OPEC Plus, which includes Russia and a few other countries, produces approximately half of the world's oil. As a direct reaction to Western sanctions, which have caused a significant shift in the demand for Russia's oil, Russia announced in February that it would reduce production by 500,000 barrels per day.
In general, a gathering of the organization's oil ministers had not been planned until June, but the Saudis appear to have decided that immediate action is required. Prices have been falling over the past few weeks, despite a slight recovery in recent days as a result of an apparent improvement in the situation in the banking sector. Last week, some oil supplies were disrupted due to a dispute between Iraq and Kurdistan; however, an announcement regarding a potential settlement was made over the weekend.
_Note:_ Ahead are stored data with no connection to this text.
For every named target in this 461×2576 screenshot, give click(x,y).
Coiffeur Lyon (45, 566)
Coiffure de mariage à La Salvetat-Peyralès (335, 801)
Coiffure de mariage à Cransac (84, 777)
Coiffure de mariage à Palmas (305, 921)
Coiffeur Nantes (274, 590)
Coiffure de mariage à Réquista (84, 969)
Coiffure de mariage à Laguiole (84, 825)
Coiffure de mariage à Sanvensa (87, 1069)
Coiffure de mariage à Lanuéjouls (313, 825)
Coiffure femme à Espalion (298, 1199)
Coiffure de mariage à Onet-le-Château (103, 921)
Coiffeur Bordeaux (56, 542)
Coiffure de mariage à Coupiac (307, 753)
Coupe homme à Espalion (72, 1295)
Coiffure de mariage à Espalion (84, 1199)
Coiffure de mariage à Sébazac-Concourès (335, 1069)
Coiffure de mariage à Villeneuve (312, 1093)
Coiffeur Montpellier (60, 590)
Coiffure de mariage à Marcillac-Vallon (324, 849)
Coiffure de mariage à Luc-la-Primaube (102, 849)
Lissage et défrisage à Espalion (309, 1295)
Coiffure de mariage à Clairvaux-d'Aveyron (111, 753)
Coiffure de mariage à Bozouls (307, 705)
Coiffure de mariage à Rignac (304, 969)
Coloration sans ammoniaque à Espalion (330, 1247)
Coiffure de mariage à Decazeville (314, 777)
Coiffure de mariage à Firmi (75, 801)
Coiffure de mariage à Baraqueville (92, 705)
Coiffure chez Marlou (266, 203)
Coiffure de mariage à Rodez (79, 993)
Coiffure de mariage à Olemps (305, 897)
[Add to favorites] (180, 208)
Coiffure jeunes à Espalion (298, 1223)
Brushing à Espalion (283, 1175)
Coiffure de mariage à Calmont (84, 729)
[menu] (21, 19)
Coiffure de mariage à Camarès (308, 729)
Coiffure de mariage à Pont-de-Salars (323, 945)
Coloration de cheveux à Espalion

Oil revenues must be high for Saudi Arabia to fund its ambitious development plans to wean the economy off of oil. The Saudis were likely unnerved when they saw prices falling toward $70 a barrel in the middle of March. Analysts believe that they may have decided to take action to stabilize the market before additional negative news drove prices even lower.
Some analysts believe that the Saudis had little choice but to take action.
"This move by OPEC Plus looks to restore its credibility as being a proactive, pre-emptive force," said Gary Ross, chief executive of Black Gold Investors, a trading firm.
It is abundantly clear that the Saudis will almost certainly take actions that they believe to be in their best interests, regardless of whether or not these actions will aggravate the administration of President Biden or cause complications for the United States.
The growing presence of China in the region, including its role as a mediator in a recent series of secret talks that resulted in a rapprochement between Saudi Arabia and Iran, has complicated already tense relations between the US government in Washington and the Saudi government in Riyadh.
On Monday, Mr. Kirby, the spokesperson for the National Security Council, warned against putting too much stock in the most recent disagreement.
What he had to say indicated that Saudi Arabia continues to be a strategic partner, just as it has been for the previous 80 years. "We don't always see eye to eye on everything, but on many things that are of mutual concern to us, we are finding ways to work together," he said, pointing out the efforts that are being made to extend the cease-fire in Yemen.
However, Helima Croft, an analyst at RBC Capital Markets, found that people in Riyadh had a very different mentality than those in other cities. In a letter to the company's clients, she stated that "it has been apparent that Saudi Arabia is prepared to endure increased friction in the bilateral relationship" with the United States capital.
According to Ms. Croft, the Saudis no longer consider the United States to be their most important ally, as they formerly did because they now consider the United States to be "just one of several partners."